[THE EXERCISE] Copy everything in the listing from the line containing "Task: Select the US02Y TVC legend entry" down through the line containing "click(x=499, y=56)", switching "sound manager" to "audio manager" and leaving the rest unchanged.

[TASK INPUT]
------------------------
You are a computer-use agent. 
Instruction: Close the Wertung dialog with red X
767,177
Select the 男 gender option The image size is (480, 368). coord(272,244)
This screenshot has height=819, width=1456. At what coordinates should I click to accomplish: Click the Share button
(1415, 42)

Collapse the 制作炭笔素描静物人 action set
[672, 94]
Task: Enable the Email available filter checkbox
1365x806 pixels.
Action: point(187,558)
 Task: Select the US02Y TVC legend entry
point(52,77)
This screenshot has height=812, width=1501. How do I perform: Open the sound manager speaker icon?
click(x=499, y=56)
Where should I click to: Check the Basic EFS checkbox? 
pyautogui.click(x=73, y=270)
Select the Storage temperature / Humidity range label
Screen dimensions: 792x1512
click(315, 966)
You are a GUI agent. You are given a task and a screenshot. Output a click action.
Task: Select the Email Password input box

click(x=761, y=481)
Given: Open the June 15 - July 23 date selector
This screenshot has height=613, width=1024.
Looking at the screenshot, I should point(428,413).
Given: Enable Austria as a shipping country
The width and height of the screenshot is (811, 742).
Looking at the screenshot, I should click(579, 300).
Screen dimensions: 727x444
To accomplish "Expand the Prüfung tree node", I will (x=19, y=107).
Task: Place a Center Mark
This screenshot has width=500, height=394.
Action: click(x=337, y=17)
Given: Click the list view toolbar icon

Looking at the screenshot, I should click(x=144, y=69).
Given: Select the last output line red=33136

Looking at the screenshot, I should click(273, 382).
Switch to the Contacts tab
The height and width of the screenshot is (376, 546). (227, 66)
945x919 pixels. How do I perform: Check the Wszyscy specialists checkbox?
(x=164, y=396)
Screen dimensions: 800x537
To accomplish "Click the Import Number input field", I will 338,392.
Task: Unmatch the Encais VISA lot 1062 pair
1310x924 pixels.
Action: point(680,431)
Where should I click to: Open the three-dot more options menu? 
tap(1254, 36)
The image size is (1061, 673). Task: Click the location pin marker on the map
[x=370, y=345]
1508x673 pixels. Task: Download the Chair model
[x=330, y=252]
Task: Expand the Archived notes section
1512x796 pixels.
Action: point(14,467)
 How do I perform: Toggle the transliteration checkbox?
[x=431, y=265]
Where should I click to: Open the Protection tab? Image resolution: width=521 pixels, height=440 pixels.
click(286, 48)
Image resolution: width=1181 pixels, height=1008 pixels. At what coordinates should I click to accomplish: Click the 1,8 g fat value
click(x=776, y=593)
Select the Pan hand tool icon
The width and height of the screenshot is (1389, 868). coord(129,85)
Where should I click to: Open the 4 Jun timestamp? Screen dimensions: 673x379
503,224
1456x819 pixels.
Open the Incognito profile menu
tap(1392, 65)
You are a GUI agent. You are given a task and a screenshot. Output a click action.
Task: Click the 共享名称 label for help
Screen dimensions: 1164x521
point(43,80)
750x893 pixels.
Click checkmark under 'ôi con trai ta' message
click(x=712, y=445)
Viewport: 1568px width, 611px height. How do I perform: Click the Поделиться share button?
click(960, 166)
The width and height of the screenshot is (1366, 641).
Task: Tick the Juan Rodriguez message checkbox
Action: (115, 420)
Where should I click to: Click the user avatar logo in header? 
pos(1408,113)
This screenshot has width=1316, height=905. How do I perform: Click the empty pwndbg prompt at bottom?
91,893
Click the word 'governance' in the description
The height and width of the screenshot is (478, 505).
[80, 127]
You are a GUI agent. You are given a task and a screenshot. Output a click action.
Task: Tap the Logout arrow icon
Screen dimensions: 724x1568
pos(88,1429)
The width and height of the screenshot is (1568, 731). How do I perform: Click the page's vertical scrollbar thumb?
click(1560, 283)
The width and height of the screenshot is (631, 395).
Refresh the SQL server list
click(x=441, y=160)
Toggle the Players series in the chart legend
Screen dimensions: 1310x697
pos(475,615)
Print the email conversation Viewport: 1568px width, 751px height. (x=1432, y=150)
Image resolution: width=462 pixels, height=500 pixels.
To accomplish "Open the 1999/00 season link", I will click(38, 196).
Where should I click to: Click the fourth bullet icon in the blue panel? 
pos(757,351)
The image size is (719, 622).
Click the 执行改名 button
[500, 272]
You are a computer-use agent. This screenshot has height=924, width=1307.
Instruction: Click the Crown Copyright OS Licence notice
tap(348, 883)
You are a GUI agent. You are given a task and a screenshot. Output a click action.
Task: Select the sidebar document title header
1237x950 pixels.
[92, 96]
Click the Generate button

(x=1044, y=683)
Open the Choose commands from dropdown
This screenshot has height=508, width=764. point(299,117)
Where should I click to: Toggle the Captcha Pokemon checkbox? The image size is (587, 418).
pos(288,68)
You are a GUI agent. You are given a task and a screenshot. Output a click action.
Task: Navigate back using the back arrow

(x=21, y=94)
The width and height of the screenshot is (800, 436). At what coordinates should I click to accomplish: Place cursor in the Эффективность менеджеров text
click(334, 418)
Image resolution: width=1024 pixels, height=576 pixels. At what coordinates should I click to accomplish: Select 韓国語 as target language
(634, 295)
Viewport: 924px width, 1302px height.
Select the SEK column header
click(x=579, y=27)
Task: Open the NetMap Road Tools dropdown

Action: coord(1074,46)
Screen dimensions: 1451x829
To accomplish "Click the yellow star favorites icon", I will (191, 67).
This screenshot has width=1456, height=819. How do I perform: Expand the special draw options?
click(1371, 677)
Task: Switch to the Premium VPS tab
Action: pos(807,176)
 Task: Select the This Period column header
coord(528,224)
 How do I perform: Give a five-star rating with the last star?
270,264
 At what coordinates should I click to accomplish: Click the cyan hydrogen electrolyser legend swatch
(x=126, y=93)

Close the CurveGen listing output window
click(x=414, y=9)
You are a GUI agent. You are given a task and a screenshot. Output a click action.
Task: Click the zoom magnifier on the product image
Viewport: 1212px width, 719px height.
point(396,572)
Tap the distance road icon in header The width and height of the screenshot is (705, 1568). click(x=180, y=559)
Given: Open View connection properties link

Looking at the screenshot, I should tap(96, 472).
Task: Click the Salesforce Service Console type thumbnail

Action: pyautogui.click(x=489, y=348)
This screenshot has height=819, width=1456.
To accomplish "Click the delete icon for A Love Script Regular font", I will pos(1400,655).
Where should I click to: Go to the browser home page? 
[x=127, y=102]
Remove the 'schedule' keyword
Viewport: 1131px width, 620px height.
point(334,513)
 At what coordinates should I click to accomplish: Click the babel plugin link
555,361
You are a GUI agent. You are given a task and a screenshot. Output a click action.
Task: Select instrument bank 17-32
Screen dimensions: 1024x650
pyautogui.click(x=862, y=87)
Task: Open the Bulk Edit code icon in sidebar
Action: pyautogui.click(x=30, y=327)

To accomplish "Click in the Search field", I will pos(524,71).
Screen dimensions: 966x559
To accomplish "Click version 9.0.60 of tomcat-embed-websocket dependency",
------------------------
[WRITTEN SOLUTION]
 Task: Select the US02Y TVC legend entry
point(52,77)
This screenshot has height=812, width=1501. How do I perform: Open the audio manager speaker icon?
click(x=499, y=56)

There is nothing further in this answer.